The next selection for the Bite-Sized Book Club at the Lied Public Library in Clarinda is called “13 Ways to Kill Your Community.”
Despite the title, “it isn’t a negative book,” said library director Andrew Hoppmann.
Instead, by delineating attitudes and practices that can be detrimental to a town, author Doug Griffiths seeks to advise residents on what to avoid -- and what actions can be pursued to enable the town to survive and prosper.
With such book chapters as “Ignore Your Youth,” “Shop Elsewhere,” “Don’t Cooperate” and “Become Complacent,” Griffiths’s intent is to give residents a “how not to” guide for addressing issues vital to a community.

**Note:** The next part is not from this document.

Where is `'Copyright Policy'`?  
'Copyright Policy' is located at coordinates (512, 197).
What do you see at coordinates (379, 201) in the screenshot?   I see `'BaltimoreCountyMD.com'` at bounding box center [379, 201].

Although the book describes “ways to ‘kill’ your community, it does present a lot of areas and ideas for growth and opportunity,” Hoppmann said. “The author takes a satirical way, but he looks at areas that [people] need to be focusing on and talking about if they want to save their community.”

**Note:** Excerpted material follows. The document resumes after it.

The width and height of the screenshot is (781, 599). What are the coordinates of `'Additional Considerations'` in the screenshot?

Discussion of the book’s content will begin during the club’s meeting at noon on Tuesday, Jan. 28, at the library. Bi-weekly sessions are scheduled on subsequent Tuesdays after that.
Hoppmann said he hopes participants will include members of the Clarinda City Council and the Page County Board of Supervisors, along with Clarinda School District directors, administrators and students, and business owners and representatives of local economic development organizations.

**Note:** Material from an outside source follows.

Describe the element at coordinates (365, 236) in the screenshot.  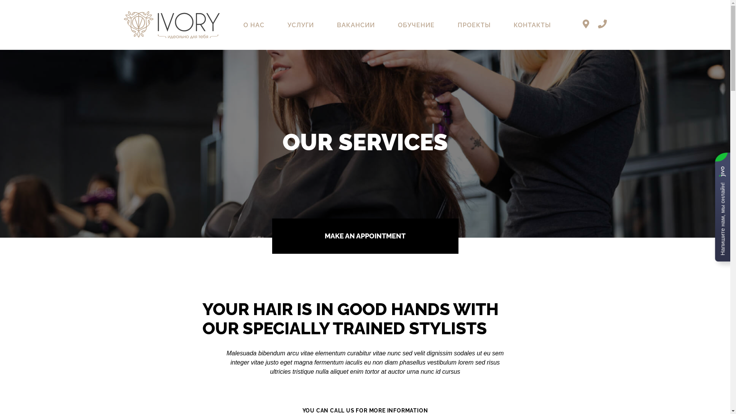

“But the club is open to anyone in the community who wants to take part,” Hoppmann said. “We need to have conversations so people can not only bring their own ideas, but they can listen to ideas from others. It’s interesting to see what’s important to other people, or how they have interpreted information and how they see that it can be applied.”
The goal is to identify and implement strategies that will facilitate Clarinda’s continued growth and development.
“You don’t have to be a working professional to attend a club meeting,” Hoppmann said. “It’s for anyone who is interested in the community’s future and betterment.”
Two or three chapters from the book will be assigned for discussion at each bi-weekly session. The library can be contacted for details about upcoming meetings, and notifications can be sent to participants by e-mail also.
In addition, Hoppmann said, “you can contribute to the discussion by e-mail if you can’t attend a meeting in person.”
Some copies of the book are at the library, and it is available from online vendors like Amazon.com.
Although being familiar with what Griffith has written would provide more depth about subjects of discussion, individuals who haven’t read the book but who wish to attend club meetings can do so. “Anyone can join us in the conversation,” Hoppmann said. “They can just show up and talk, and still contribute.”
He said he was “looking forward to the discussion we can have about what’s going on in our community, and what are some ideas to, hopefully, not ‘kill’ our community.”
The book by Griffiths is the second selection for the club, which was launched in December with the reading of “Innovator’s Mindset” by George Couros.
The idea for the club, Hoppmann said, “actually came from conversations with people at the school and myself. We wanted to have a professional book club, but we really didn’t want to limit it to just professionals.”
He noted that traditional book clubs usually meet monthly, with participants giving general overviews of the book that they have been reading.
“A lot of people are busy,” Hoppmann said. “They don’t have time to come to a regular book club, or they don’t really have time to read the whole book in a month.”
So for the “Bite-Sized” format, he said, “we decided on meeting every two weeks and discussing two to four chapters. What that does is give you less to read in the timeframe, and less to discuss when you do come to the meeting. We’re not trying to cover the whole book at once, but only a few chapters at a time.”
Regarding selections for the club, “what we wanted to do was look at areas of personal or community growth with the topics that we picked, such as leadership development, listening skills, or ways to improve education for our community,” Hoppmann said.
With the club’s schedule, he added, “we can have a more robust discussion and have more time to absorb some of the concepts. Generally these books are going to be a little bit heavier in terms of your standard novel. They are going to present concepts or ideas that force you to reflect on how you can incorporate them into your personal life, business or the community.”
After the book by Griffiths has been covered, selections will be made for future club meetings.